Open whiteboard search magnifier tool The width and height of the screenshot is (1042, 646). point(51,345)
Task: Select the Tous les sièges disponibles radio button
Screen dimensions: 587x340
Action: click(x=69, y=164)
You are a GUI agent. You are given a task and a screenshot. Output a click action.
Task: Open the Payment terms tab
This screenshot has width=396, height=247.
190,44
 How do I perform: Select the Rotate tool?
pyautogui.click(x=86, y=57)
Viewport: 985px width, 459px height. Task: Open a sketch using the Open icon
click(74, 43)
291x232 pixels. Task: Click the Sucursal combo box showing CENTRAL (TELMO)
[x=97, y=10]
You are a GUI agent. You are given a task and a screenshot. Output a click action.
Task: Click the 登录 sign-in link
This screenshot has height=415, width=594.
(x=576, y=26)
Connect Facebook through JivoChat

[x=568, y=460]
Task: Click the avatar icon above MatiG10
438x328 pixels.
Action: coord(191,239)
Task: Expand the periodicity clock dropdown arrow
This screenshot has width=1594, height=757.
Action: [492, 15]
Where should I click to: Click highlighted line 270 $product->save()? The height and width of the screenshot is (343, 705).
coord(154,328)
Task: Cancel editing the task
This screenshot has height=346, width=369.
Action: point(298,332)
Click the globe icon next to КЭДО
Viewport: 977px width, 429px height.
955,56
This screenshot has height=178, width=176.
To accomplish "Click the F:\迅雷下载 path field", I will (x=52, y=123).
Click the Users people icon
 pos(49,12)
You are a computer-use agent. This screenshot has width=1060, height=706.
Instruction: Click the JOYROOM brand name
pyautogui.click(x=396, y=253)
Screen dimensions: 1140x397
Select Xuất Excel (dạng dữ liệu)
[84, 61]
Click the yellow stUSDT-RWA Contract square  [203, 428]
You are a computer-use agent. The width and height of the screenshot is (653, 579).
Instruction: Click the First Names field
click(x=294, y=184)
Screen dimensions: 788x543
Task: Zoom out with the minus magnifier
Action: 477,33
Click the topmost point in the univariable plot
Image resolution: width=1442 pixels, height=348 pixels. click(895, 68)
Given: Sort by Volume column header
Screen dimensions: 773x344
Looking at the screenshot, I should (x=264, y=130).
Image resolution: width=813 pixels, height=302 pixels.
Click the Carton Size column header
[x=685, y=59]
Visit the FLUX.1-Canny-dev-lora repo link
---*---
INSTRUCTIONS FOR THE TASK → Convert all of the lines above into a Markdown table with the columns Row and Line, where Row numbers each entry in order and Line holds its text; omit any blank lines.

REPLY →
| Row | Line |
|---|---|
| 1 | Open whiteboard search magnifier tool The width and height of the screenshot is (1042, 646). point(51,345) |
| 2 | Task: Select the Tous les sièges disponibles radio button |
| 3 | Screen dimensions: 587x340 |
| 4 | Action: click(x=69, y=164) |
| 5 | You are a GUI agent. You are given a task and a screenshot. Output a click action. |
| 6 | Task: Open the Payment terms tab |
| 7 | This screenshot has width=396, height=247. |
| 8 | 190,44 |
| 9 |  How do I perform: Select the Rotate tool? |
| 10 | pyautogui.click(x=86, y=57) |
| 11 | Viewport: 985px width, 459px height. Task: Open a sketch using the Open icon |
| 12 | click(74, 43) |
| 13 | 291x232 pixels. Task: Click the Sucursal combo box showing CENTRAL (TELMO) |
| 14 | [x=97, y=10] |
| 15 | You are a GUI agent. You are given a task and a screenshot. Output a click action. |
| 16 | Task: Click the 登录 sign-in link |
| 17 | This screenshot has height=415, width=594. |
| 18 | (x=576, y=26) |
| 19 | Connect Facebook through JivoChat |
| 20 | [x=568, y=460] |
| 21 | Task: Click the avatar icon above MatiG10 |
| 22 | 438x328 pixels. |
| 23 | Action: coord(191,239) |
| 24 | Task: Expand the periodicity clock dropdown arrow |
| 25 | This screenshot has width=1594, height=757. |
| 26 | Action: [492, 15] |
| 27 | Where should I click to: Click highlighted line 270 $product->save()? The height and width of the screenshot is (343, 705). |
| 28 | coord(154,328) |
| 29 | Task: Cancel editing the task |
| 30 | This screenshot has height=346, width=369. |
| 31 | Action: point(298,332) |
| 32 | Click the globe icon next to КЭДО |
| 33 | Viewport: 977px width, 429px height. |
| 34 | 955,56 |
| 35 | This screenshot has height=178, width=176. |
| 36 | To accomplish "Click the F:\迅雷下载 path field", I will (x=52, y=123). |
| 37 | Click the Users people icon |
| 38 |  pos(49,12) |
| 39 | You are a computer-use agent. This screenshot has width=1060, height=706. |
| 40 | Instruction: Click the JOYROOM brand name |
| 41 | pyautogui.click(x=396, y=253) |
| 42 | Screen dimensions: 1140x397 |
| 43 | Select Xuất Excel (dạng dữ liệu) |
| 44 | [84, 61] |
| 45 | Click the yellow stUSDT-RWA Contract square  [203, 428] |
| 46 | You are a computer-use agent. The width and height of the screenshot is (653, 579). |
| 47 | Instruction: Click the First Names field |
| 48 | click(x=294, y=184) |
| 49 | Screen dimensions: 788x543 |
| 50 | Task: Zoom out with the minus magnifier |
| 51 | Action: 477,33 |
| 52 | Click the topmost point in the univariable plot |
| 53 | Image resolution: width=1442 pixels, height=348 pixels. click(895, 68) |
| 54 | Given: Sort by Volume column header |
| 55 | Screen dimensions: 773x344 |
| 56 | Looking at the screenshot, I should (x=264, y=130). |
| 57 | Image resolution: width=813 pixels, height=302 pixels. |
| 58 | Click the Carton Size column header |
| 59 | [x=685, y=59] |
| 60 | Visit the FLUX.1-Canny-dev-lora repo link |